What Stringer thinks about education can be read on his website. In light of his decision to continue backing mayoral control (a position he's taken all along, according to Lisa Donlon), I am concerned that he's become deaf to his own words:
However, there is widespread discontent with the councils and, in 2006, the Borough President released a report [Parents Dismissed] showing that the CECs have not received the support and training the DOE is supposed to provide in order to allow them to be effective.
He's also taken away our best shot for keeping the DoE clean. Failing to re-instate a real advocate for public education on the newly constituted board, we now get his general counsel (Jimmy Yan). What did tossing Sullivan get him?

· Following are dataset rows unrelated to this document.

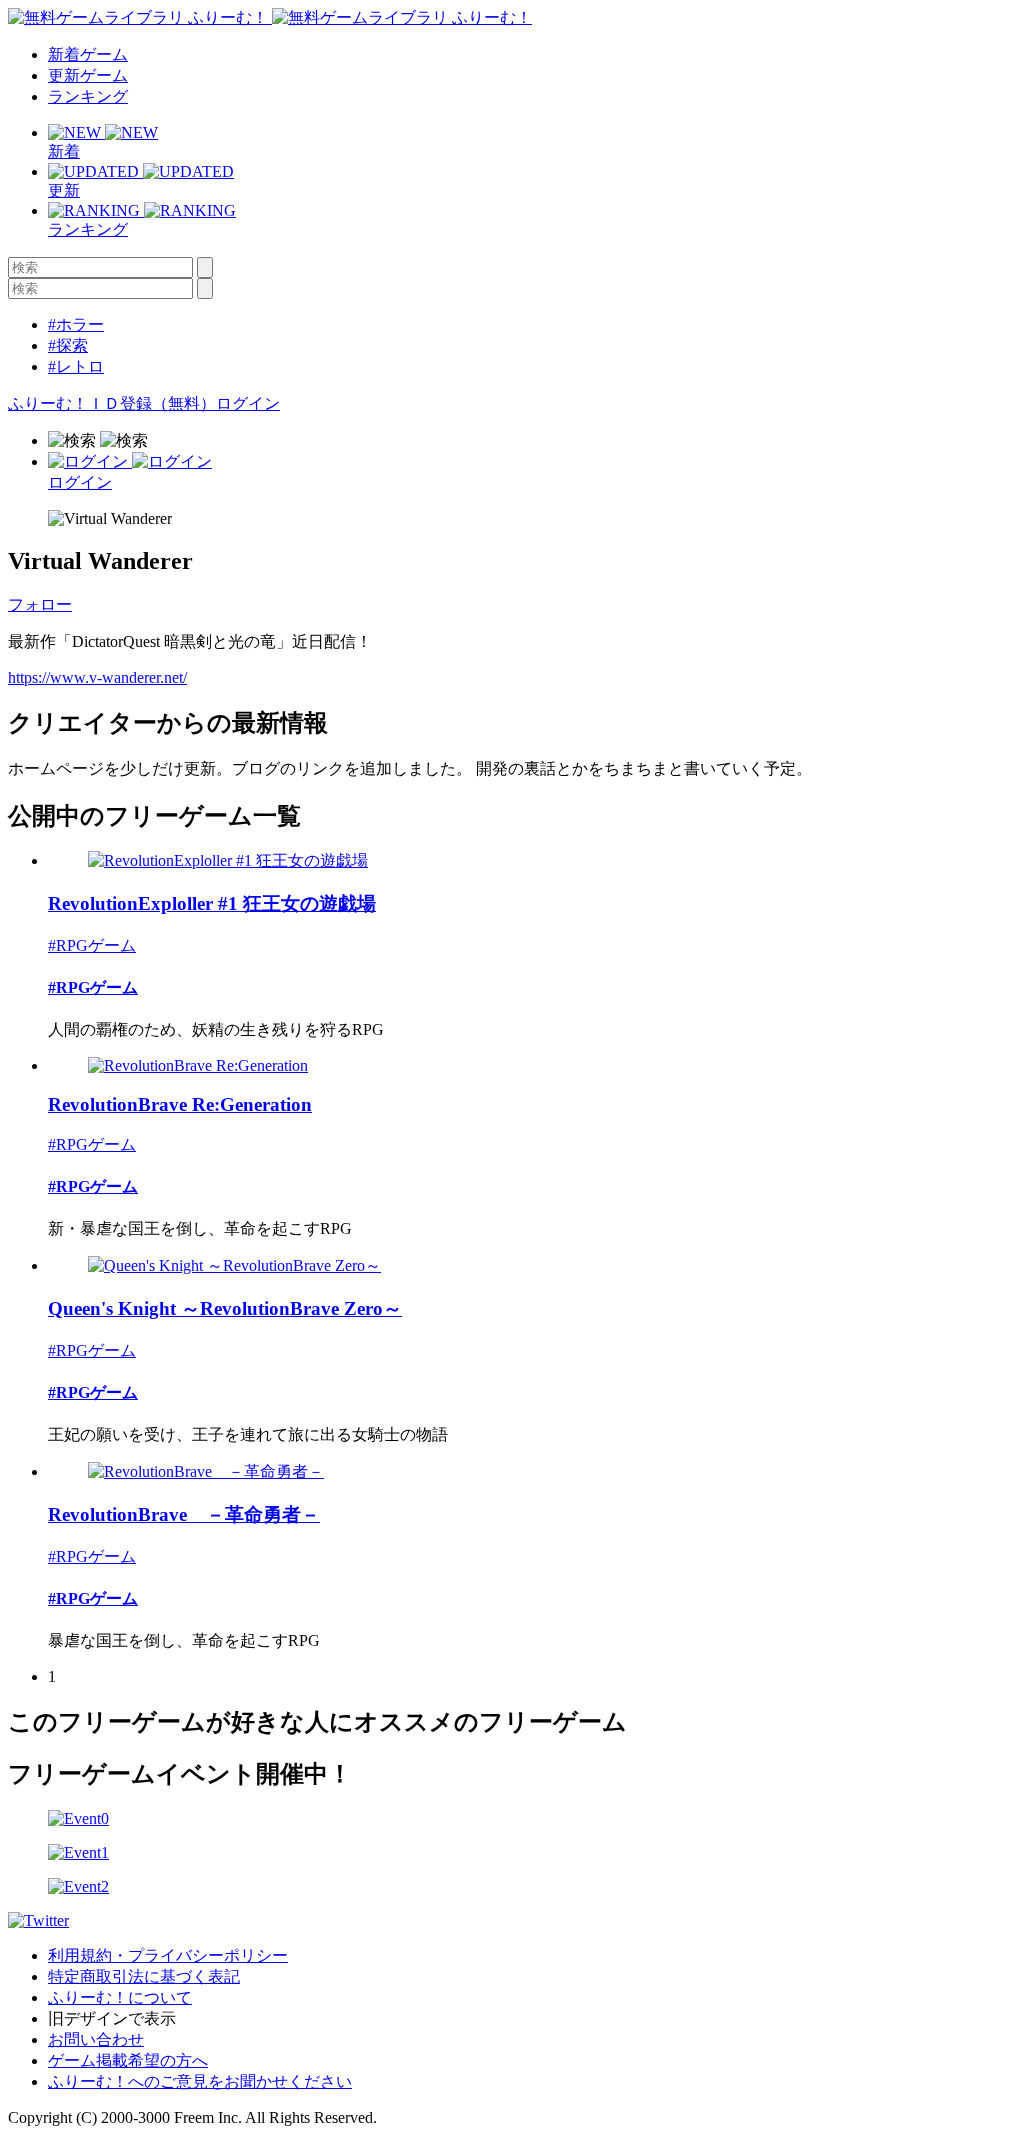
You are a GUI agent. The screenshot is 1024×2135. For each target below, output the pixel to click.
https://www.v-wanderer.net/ (97, 677)
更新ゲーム (88, 75)
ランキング (88, 96)
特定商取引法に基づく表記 (144, 1976)
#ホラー (76, 324)
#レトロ (76, 366)
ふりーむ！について (120, 1997)
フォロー (40, 604)
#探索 (68, 345)
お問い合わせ (96, 2039)
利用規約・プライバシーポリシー (168, 1955)
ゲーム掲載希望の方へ (128, 2060)
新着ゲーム (88, 54)
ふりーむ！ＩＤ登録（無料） (112, 403)
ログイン (248, 403)
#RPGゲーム (92, 945)
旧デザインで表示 (112, 2018)
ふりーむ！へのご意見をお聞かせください (200, 2081)
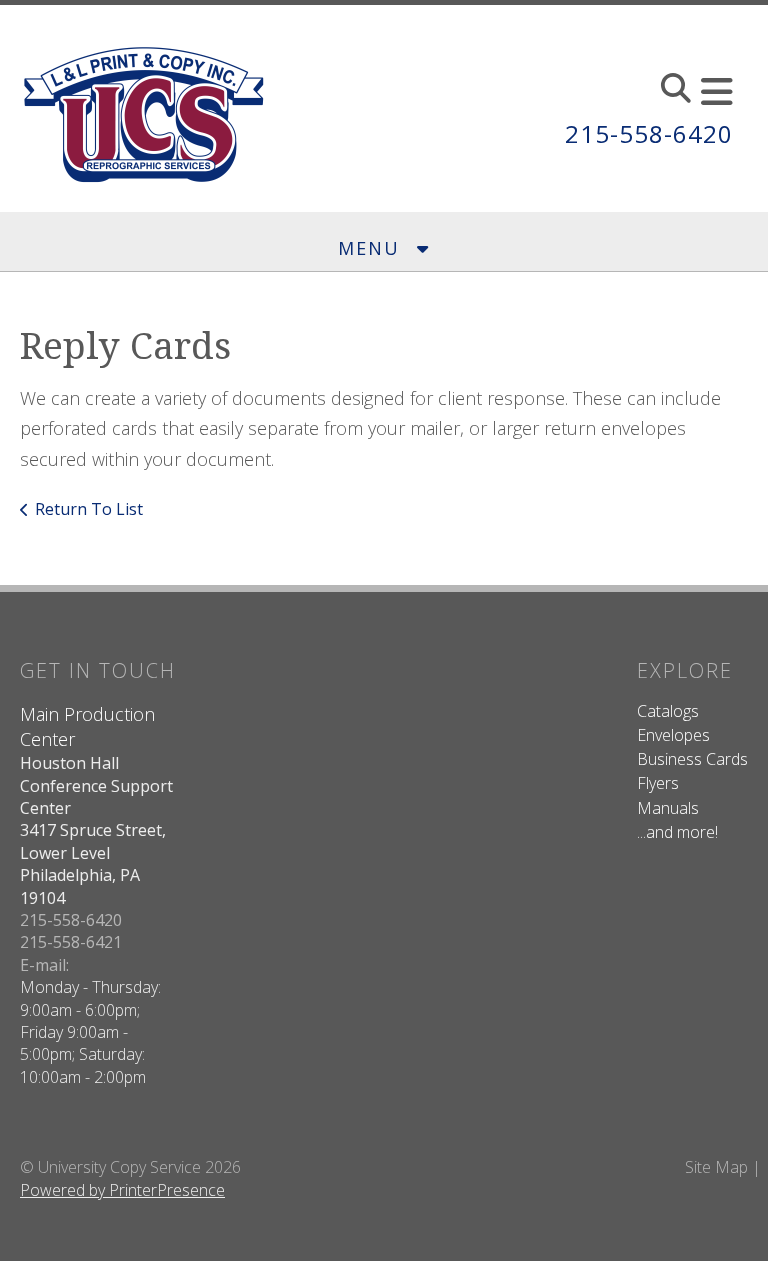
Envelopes (673, 735)
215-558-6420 (649, 133)
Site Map (716, 1167)
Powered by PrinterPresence (122, 1190)
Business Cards (692, 759)
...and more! (677, 832)
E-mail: (44, 965)
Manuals (668, 808)
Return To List (89, 509)
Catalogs (668, 711)
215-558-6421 (71, 942)
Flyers (658, 783)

The public really wants to know.

Here's the part of Stringer's position paper that shows how well Bloomberg's PR machine achieved its primary goal, getting elected officials to believe the fabrications and not bother themselves with with due diligence.
New York City’s public school system has seen some improvement in recent years: in certain grades student achievement on standardized reading and math tests has posted notable gains; a modest gain in the high school graduation rate has been achieved; there is an ambitious capital plan that seeks to address overcrowding and facility deterioration; the number of gifted and talented and bilingual programs has increased; and additional accountability measures have been put in place.

Despite this progress . . .

. . . The chancellor has called tackling this achievement gap the major impetus behind new accountability and assessment measures and the most recent re-organization of the system.
In fact, the test score gains and graduation rates have all been debunked, overcrowding is worse than ever (they're still using trailers for classrooms), and there's no sign of a single instrument of accountability or assessment that doesn't leak like a sieve.

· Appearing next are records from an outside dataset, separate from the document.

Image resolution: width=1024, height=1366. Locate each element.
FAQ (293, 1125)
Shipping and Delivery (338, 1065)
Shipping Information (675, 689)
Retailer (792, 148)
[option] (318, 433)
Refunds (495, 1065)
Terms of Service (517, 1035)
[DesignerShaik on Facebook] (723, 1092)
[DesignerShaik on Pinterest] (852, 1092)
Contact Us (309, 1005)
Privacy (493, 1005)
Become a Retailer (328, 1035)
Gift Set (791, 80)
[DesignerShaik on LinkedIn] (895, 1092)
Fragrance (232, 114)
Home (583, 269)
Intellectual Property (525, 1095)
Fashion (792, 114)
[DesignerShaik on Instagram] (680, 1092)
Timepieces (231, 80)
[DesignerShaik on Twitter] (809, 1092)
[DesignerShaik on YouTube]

If as Stringer says "far too many students lack the most basic skills in reading and math" and "70,000 students each year do not graduate on time," keeping the BloomKlein edifice in place makes no sense. Unless you've sold out for something bigger.
It remains to be seen whether these changes in structure and funding will help close student achievement gaps. Likewise, it remains to be seen if the City’s new pilot program to pay parents and students for improved standardized test scores and good attendance will improve student performance.
If Stringer needs more time to see that this mayoral control thing isn't working, then Manhattan will definitely need to cut him loose.